Top Three Takeaways from WHA75

With so much to follow last week, including the re-election of WHO Director-General, Dr. Tedros for a second five-year term and the election of new members to the WHO Executive Board, GHC has outlined our top three takeaways from the 75th World Health Assembly:

1. WHO’s Work In Health Emergencies

  • WGPR report adopted, the group will continue with a narrower mandate: The Health Assembly adopted the report of the Working Group on Strengthening WHO Preparedness and Response to Health Emergencies (WGPR), established at WHA74, which included recommendations for improving pandemic preparedness and response across a wide range of areas such as political leadership, financing, strengthening the International Health Regulations (IHRs) that govern countries’ responses to health emergencies, and more. As decided in the WGPR report, the working group will continue and narrow its mandate to consider broader IHR reforms, as the Working Group on IHR amendments (WGIHR). GHC delivered its statement on this agenda item in support of the past and future work of the WGPR and encouraging continued non-State actor engagement in WHO strengthening discussions.
  • Amendment to speed implementation of IHR reforms adopted: Following intense negotiations leading up to and during WHA75, the Health Assembly approved the resolution, led by the U.S., pertaining to Article 59 to shorten the time frame for future IHR amendments to take effect from 24 months to 12 months. As the WGIHR begins its work on considering amendments to strengthen the IHRs, this shortening of the time frame for amendments to take effect is notable. The U.S. initially proposed a broader set of reforms for the Health Assembly to consider though consensus could not be reached.
  • Health Emergency Standing Committee on WHO Executive Board: At the 151st meeting of the WHO Executive Board, members of the Board agreed to establish a Standing Committee on Health Emergency Prevention, Preparedness and Response to speed its response to health emergencies.
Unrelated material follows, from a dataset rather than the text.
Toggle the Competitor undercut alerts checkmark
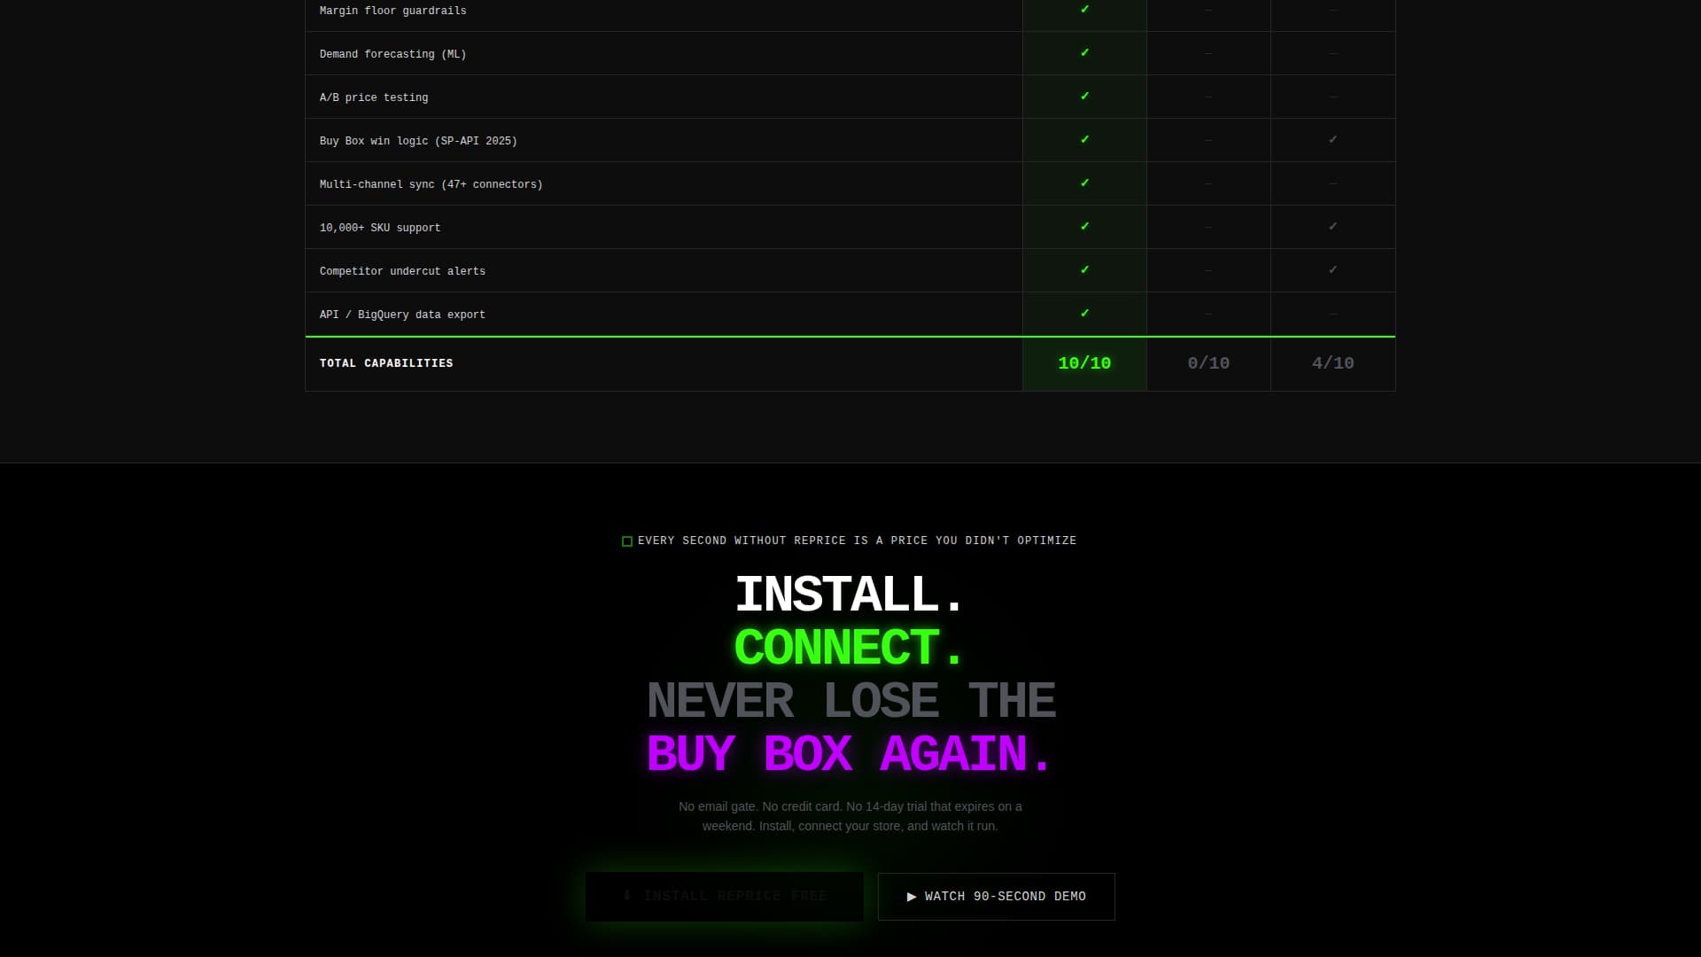 [x=1084, y=269]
The committee was proposed by Austria and other Member States at the 150th Executive Board to allow for swift action in the face of health emergencies following recognition of slow action by the Board at the outset of the COVID-19 pandemic.

2. Sustainable Financing

The Sustainable Financing Working Group (SFWG) reached a consensus on its recommendations to provide more flexible and sustainable financing to WHO. GHC delivered its statement endorsing the recommendations of SFWG to increase the level of assessed contributions to 50% of the WHO base budget by the 2030-31 biennium, or sooner. The decision by the Health Assembly is a historic opportunity to secure and sustainably finance WHO, which currently operates with approximately 80% of its budget dependent on voluntary, mostly earmarked contributions.
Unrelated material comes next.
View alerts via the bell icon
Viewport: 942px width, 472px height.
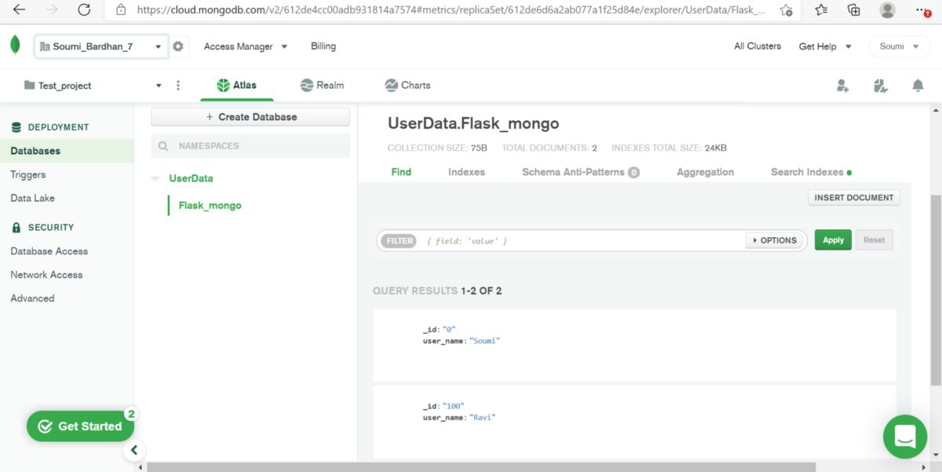[918, 85]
3. Human Resources For Health

Notable actions on human resources for health and health workforce issues included the adoption of the Working for Health Action Plan (2022-2030) and the Global Health and Care Worker Compact. The Action Plan, which was developed through a Member State-led process, sets out policy priorities to rapidly progress workforce capacity across three dimensions: planning and finance, education and employment, and protection and performance. The Compact was created at the request of Member States at WHA74 and outlines priorities for protecting the health workforce, including how to protect and safeguard the rights of health and care workers and promoting and ensuring decent working conditions. GHC delivered a constituency statement on this item, joined by the Task Force for Global Health, Save the Children, Women Deliver, and World Federation of Societies of Anesthesiologists which includes recommendations to Member States on how to strengthen the global health workforce.